> **WHAT YOU NEED TO DO**:
In the excerpt about the Bronze Age chariot discovery, how old were the carts?

On digging they found three Bronze Age solid disk wheel carts. This excavation created lot of hustle-bustle in the archaeological world and excited the history enthusiasts.
The carts that were discovered were 4000 years old (2500-1900 BCE) and were interpreted as horse pulled chariots by some archaeologists. This was so, since the chariots had a fixed ankle linked through long pole to a small yoke- which showed similarities to the modern chariots which are drawn by animals and mostly horses.
Why were the chariots so important to the archaeological talks? There were two reasons: Firstly, it was the first time that the chariots contemporary to the Mesopotamian and Sumerian culture were discovered in India. Secondly, the discovery predated the arrival of the horse centered Indo-Aryans, wherein falsifying the Indo-Aryan migration theory. It questioned the theory that horses were introduced to us from western and central Asia invaders.
Along with the chariots some other interesting artifacts were even found like the copper engraved shields and antenna swords with copper wired wooden hilts.

> **SUPPLIED ENTRIES**:

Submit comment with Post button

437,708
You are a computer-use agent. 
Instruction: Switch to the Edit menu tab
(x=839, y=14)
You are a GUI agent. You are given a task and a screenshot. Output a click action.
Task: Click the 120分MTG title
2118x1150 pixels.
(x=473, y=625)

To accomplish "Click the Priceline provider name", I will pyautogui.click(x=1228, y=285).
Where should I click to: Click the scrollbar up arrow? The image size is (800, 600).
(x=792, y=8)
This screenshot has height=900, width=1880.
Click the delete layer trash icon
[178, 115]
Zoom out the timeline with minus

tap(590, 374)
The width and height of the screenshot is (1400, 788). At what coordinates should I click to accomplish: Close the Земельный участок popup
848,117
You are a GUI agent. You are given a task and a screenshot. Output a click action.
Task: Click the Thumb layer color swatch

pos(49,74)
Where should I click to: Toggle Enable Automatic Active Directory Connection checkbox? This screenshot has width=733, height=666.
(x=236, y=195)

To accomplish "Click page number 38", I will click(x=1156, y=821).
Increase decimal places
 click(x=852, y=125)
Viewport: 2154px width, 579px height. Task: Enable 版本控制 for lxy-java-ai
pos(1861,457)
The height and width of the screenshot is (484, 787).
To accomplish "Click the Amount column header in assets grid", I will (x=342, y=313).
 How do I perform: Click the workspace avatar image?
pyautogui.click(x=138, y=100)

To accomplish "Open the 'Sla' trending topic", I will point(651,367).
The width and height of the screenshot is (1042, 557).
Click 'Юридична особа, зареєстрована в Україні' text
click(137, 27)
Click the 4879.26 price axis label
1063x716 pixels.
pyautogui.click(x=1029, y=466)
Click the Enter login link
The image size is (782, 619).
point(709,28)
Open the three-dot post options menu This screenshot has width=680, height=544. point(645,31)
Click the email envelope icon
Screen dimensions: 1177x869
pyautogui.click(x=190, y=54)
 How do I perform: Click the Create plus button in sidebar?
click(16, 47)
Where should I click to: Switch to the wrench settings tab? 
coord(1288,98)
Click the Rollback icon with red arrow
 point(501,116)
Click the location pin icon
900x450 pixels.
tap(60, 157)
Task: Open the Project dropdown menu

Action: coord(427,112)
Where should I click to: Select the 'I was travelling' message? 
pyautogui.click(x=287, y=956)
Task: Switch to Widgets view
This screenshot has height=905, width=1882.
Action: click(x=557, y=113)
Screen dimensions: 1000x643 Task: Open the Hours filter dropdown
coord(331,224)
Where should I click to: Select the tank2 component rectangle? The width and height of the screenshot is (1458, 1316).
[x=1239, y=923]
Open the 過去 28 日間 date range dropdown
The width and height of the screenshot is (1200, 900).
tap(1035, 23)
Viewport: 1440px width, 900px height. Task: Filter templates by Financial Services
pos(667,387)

> **ANSWER SPACE**:
About 4000 years old (2500–1900 BCE).